Quality control and data monitoring

To enhance study quality, independent monitoring will be conducted by the Clinical Trial Center of Kyung Hee University Korean Medicine Hospital, which is independent from the study institutions and research team. Throughout the study period, the CRO will oversee management of all trial-related files (case report forms, informed consent forms, adverse event reports) and perform regular monitoring to ensure compliance with the study protocol.

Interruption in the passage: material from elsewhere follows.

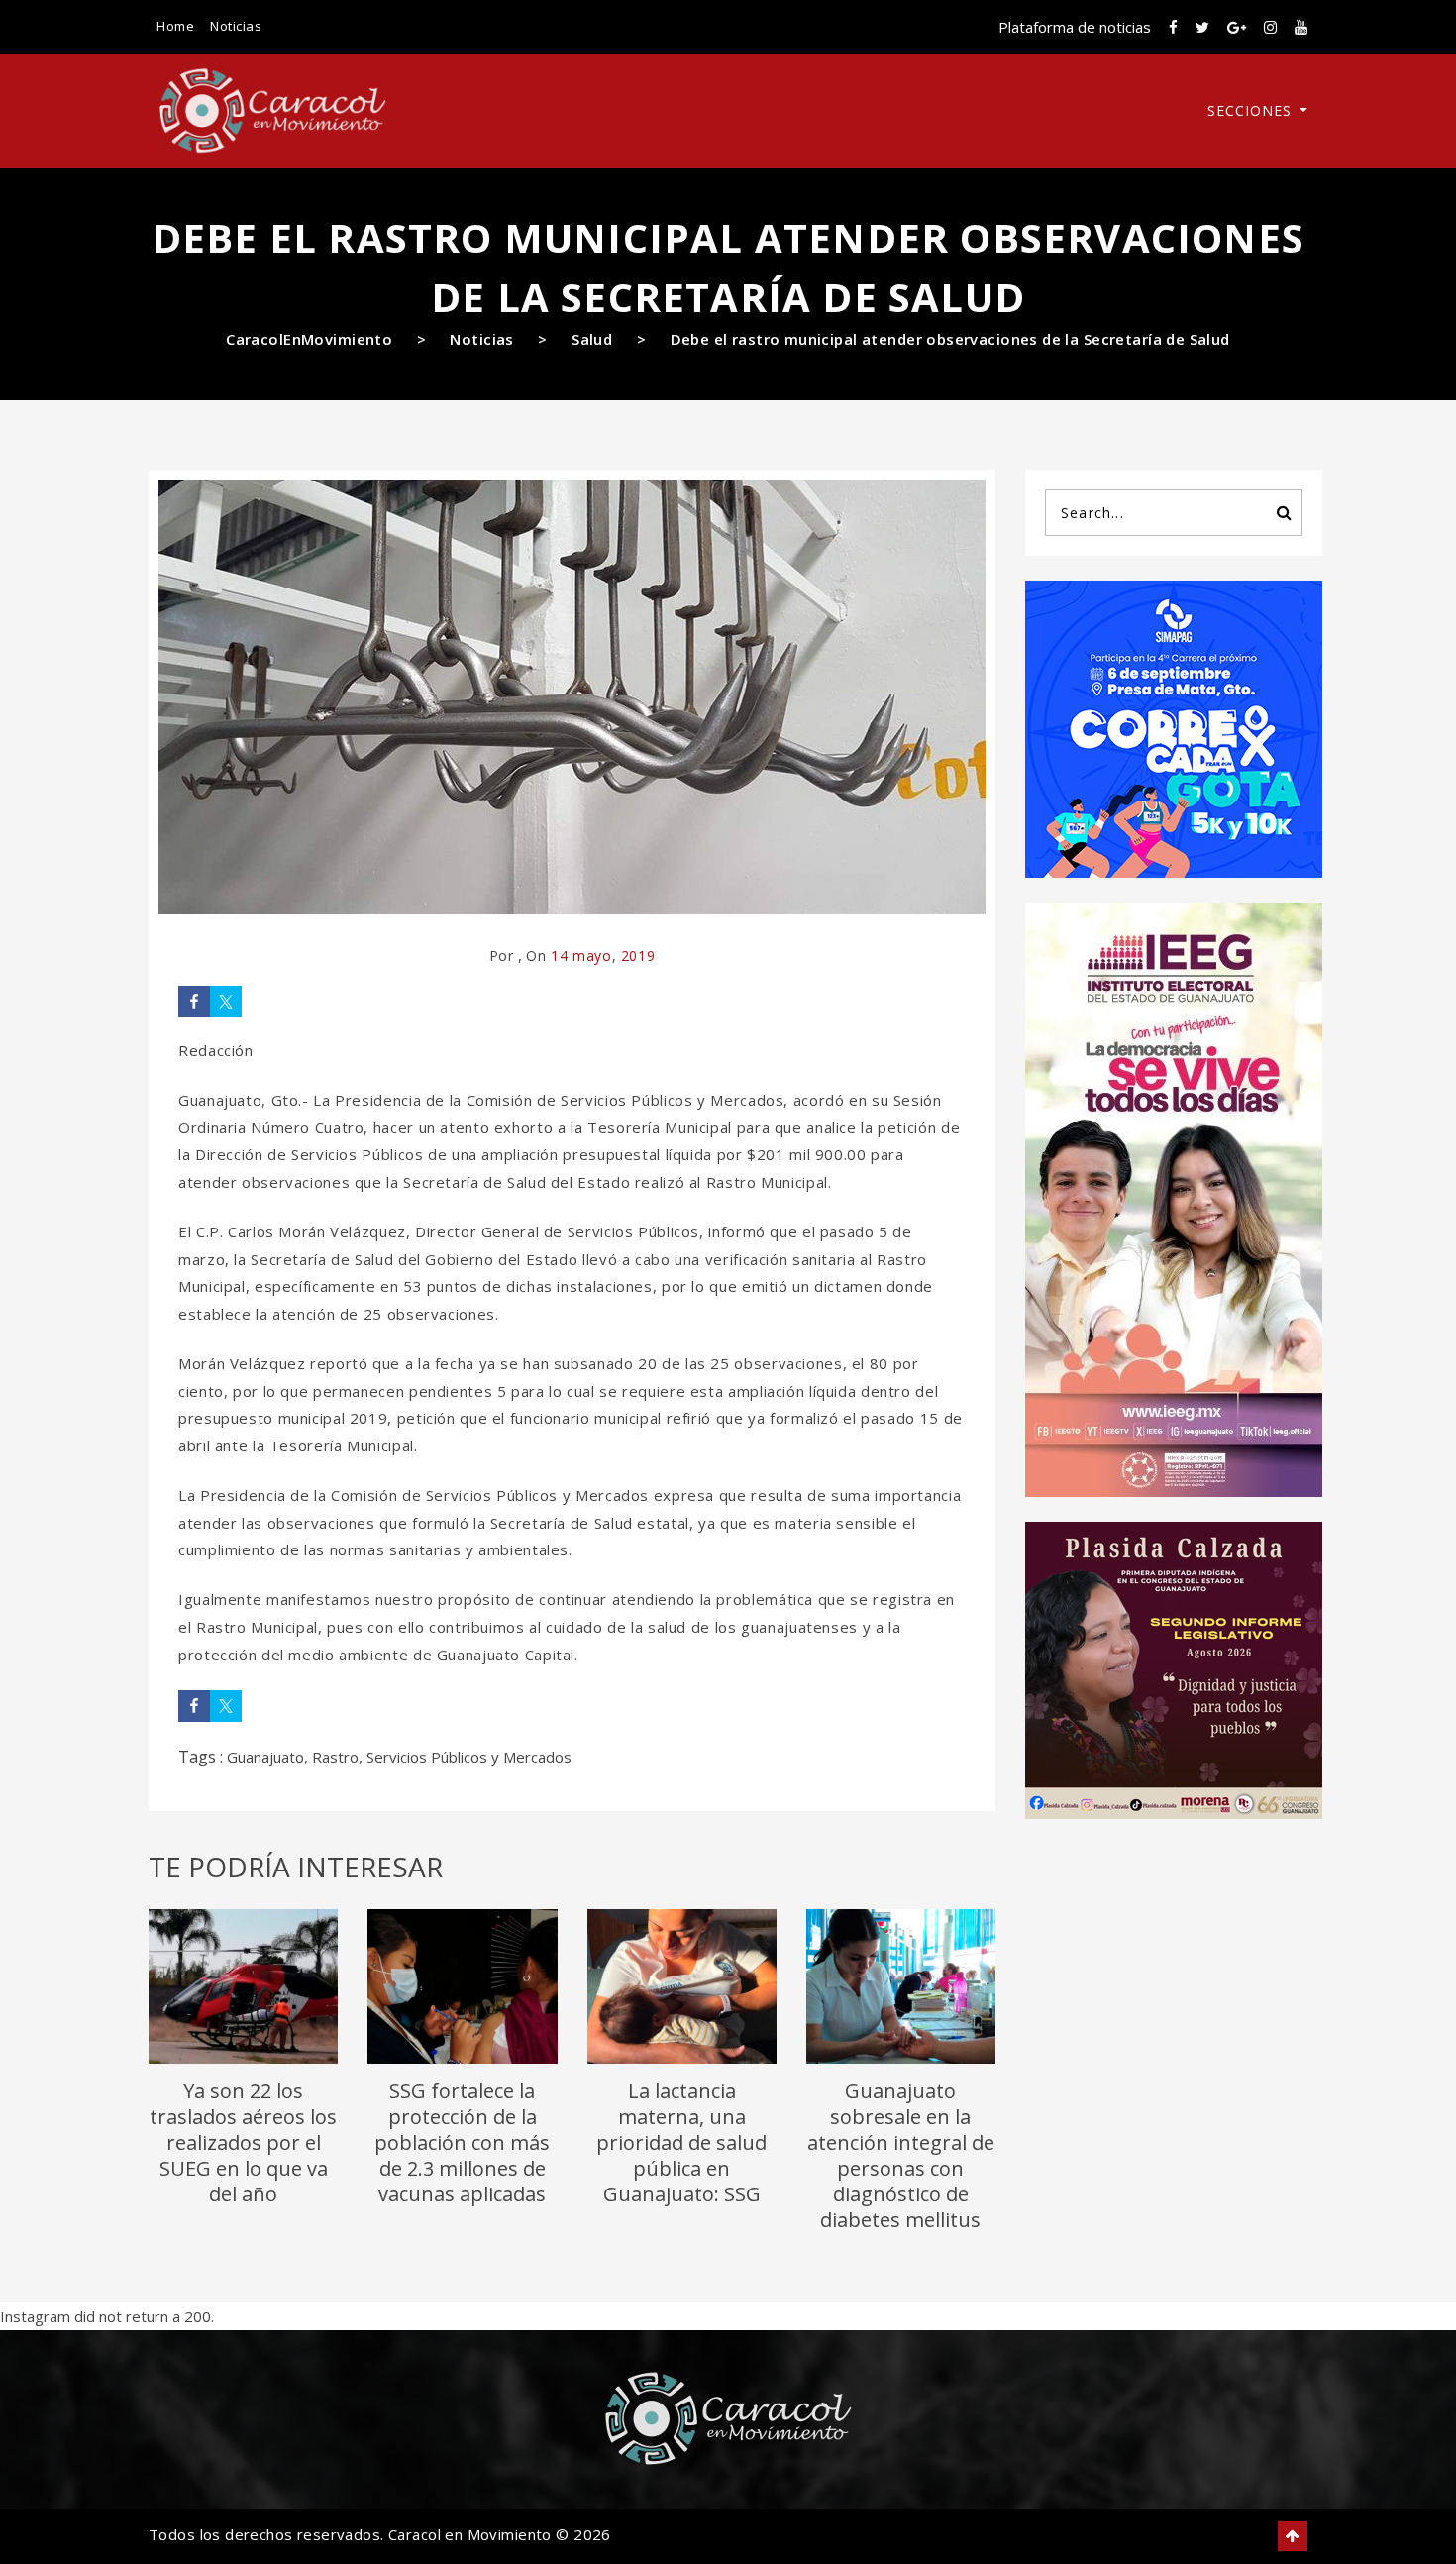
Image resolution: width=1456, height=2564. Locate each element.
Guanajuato (265, 1756)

Trial registration and protocol access

This study was publicly registered before initiation through the Clinical Research Information Service (CRIS) of the Korea Disease Control and Prevention Agency (https://cris.nih.go.kr/) to ensure transparency and prevent publication bias (Registration number: KCT0011042). The registered protocol is accessible to the public through the CRIS website. Any major protocol amendments during the study will be approved by the IRB and updated in CRIS.

Dissemination

The study results will be submitted for publication in peer-reviewed academic journals and presented at national and international academic conferences.